Exercise prompt: Extract exactly the lines from the top of the records through the line containing "The width and", and keep pictures out of the copy.

----

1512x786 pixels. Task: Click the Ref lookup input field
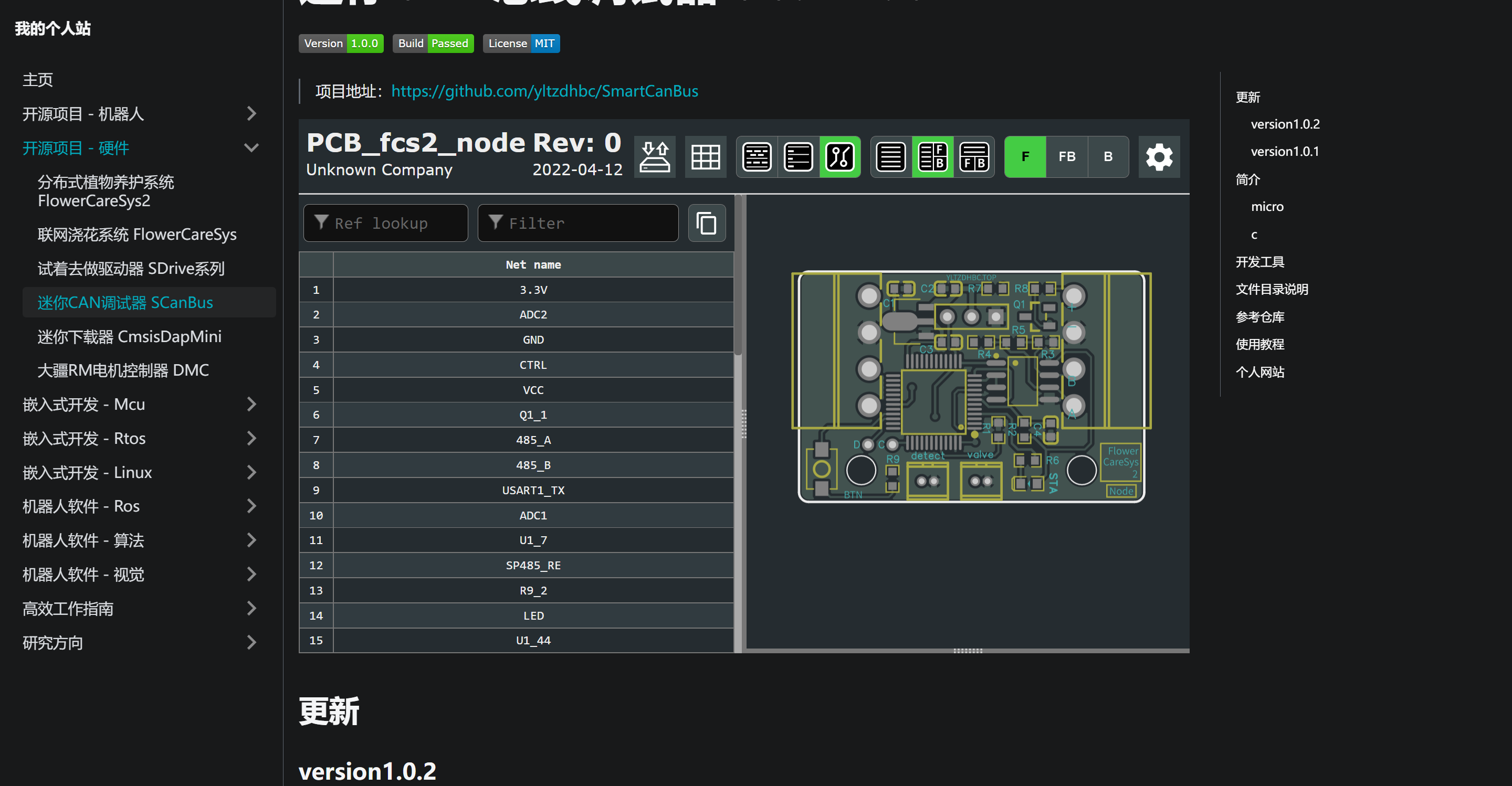[x=386, y=223]
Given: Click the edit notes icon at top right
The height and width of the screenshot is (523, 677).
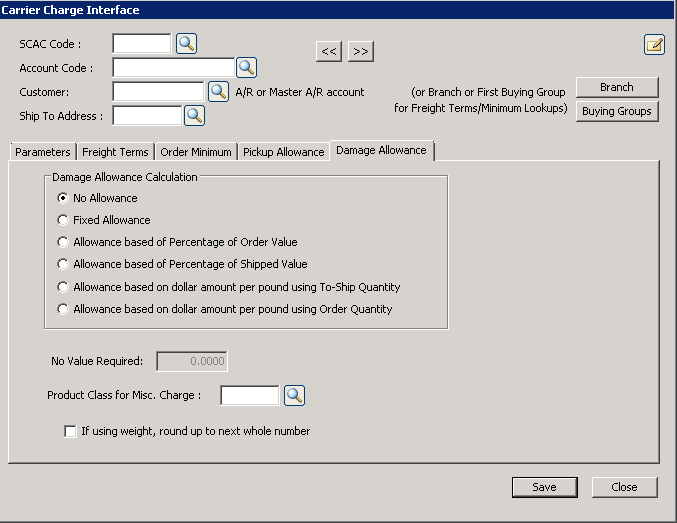Looking at the screenshot, I should (654, 44).
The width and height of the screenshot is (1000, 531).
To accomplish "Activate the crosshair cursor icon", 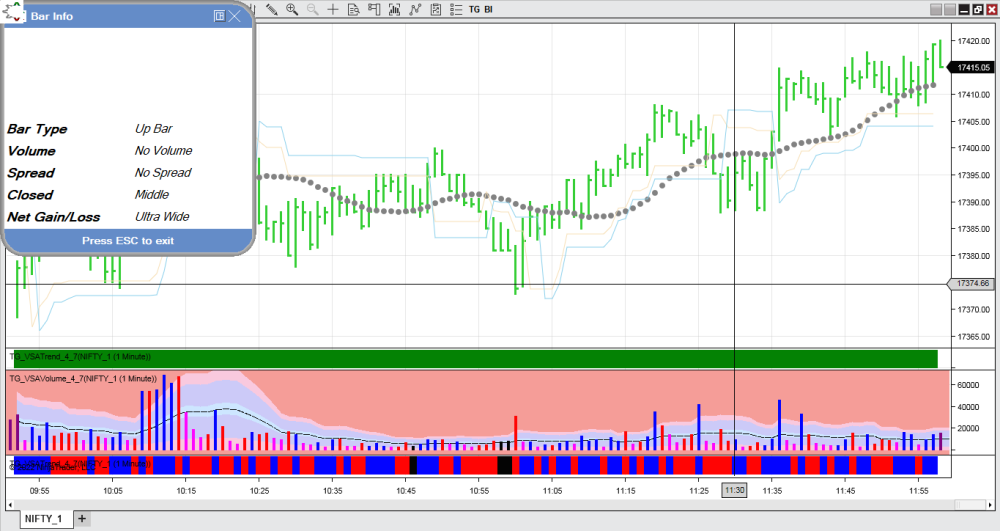I will coord(333,9).
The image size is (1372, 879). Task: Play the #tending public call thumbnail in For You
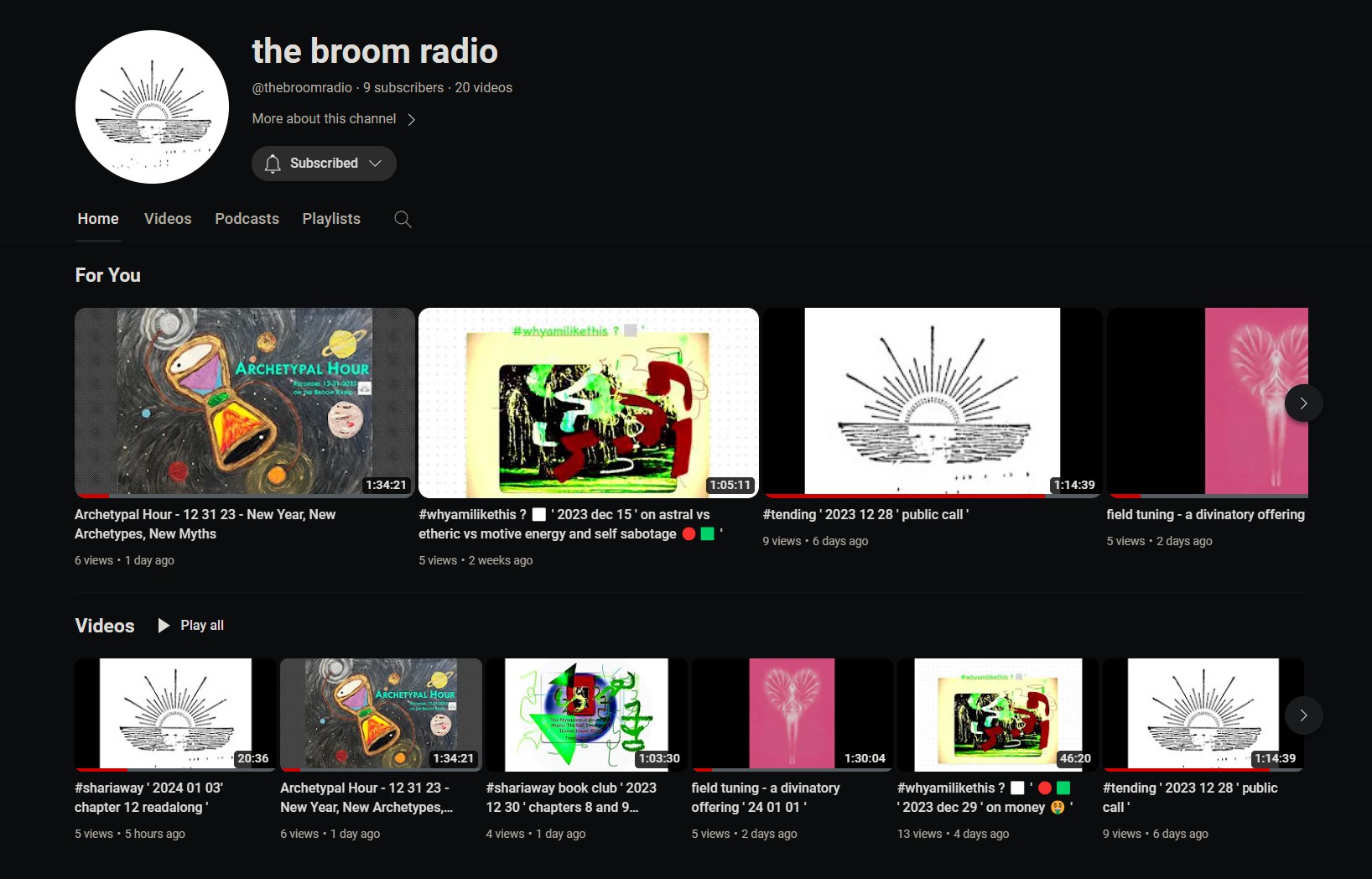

----

Expected answer:
1512x786 pixels. Task: Click the Ref lookup input field
[x=386, y=223]
Given: Click the edit notes icon at top right
The height and width of the screenshot is (523, 677).
Looking at the screenshot, I should (654, 44).
The width and height of the screenshot is (1000, 531).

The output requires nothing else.